▶ **EXERCISE BRIEF**:
Arrange the lines of the data from the line containing "At what (x,y)" through the line containing "Looking at the", inclusive, as a JSON list of strings with one string per line and no blank lines. Leave the pictures out of the answer.

** Opening INPUT block **

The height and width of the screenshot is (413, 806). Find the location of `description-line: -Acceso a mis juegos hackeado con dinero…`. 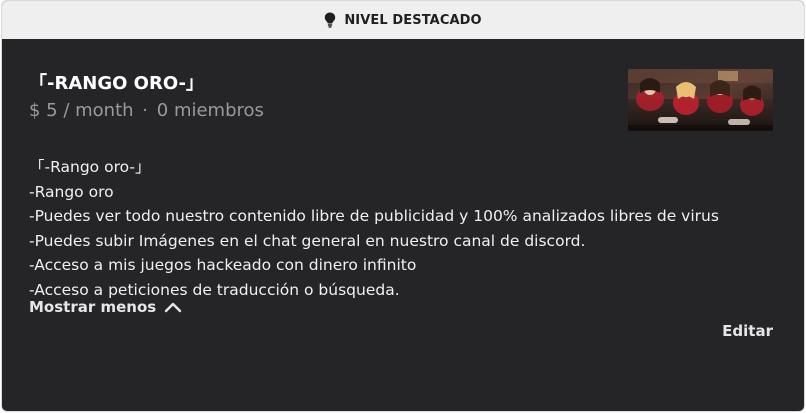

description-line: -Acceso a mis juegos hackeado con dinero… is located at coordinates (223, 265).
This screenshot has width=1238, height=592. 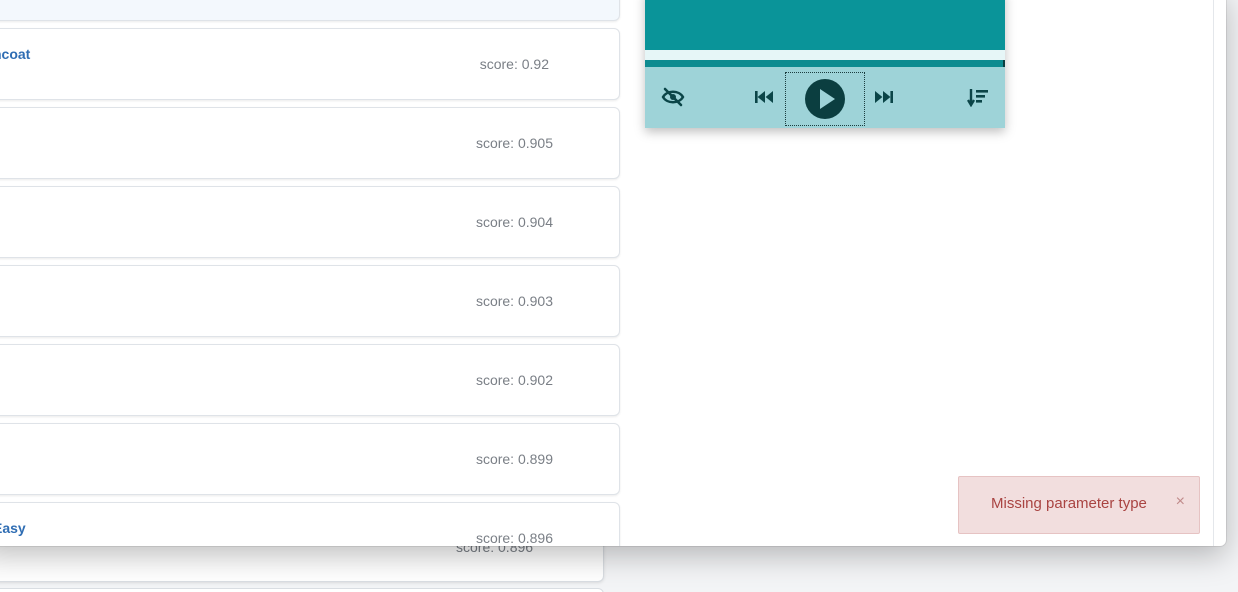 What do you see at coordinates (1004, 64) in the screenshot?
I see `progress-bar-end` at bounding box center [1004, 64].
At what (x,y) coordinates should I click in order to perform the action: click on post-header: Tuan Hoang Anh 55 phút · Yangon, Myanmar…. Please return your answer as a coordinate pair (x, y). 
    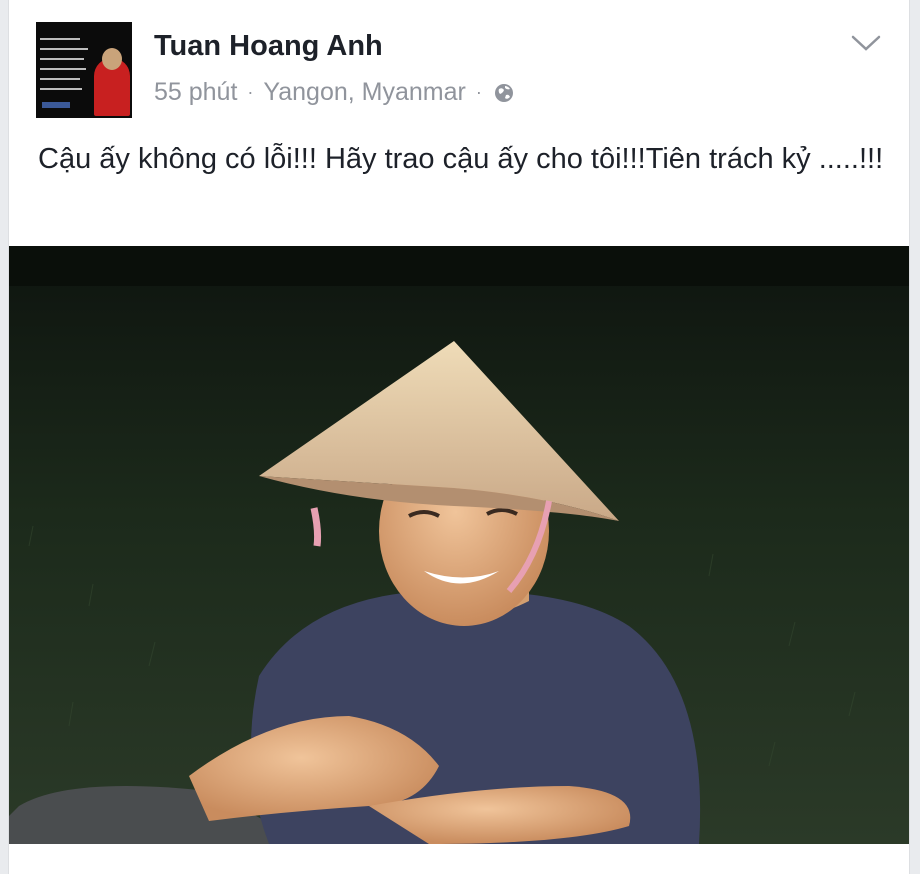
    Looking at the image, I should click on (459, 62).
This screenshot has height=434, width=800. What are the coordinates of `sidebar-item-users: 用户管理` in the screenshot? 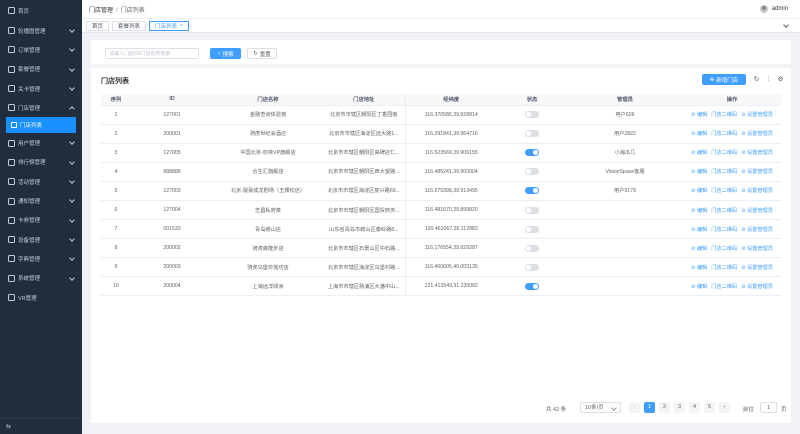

** Closing INPUT block **

▶ **ANSWER BOX**:
[
  "At what (x,y) coordinates should I click in order to perform the action: click on post-header: Tuan Hoang Anh 55 phút · Yangon, Myanmar…. Please return your answer as a coordinate pair (x, y). ",
  "    Looking at the image, I should click on (459, 62)."
]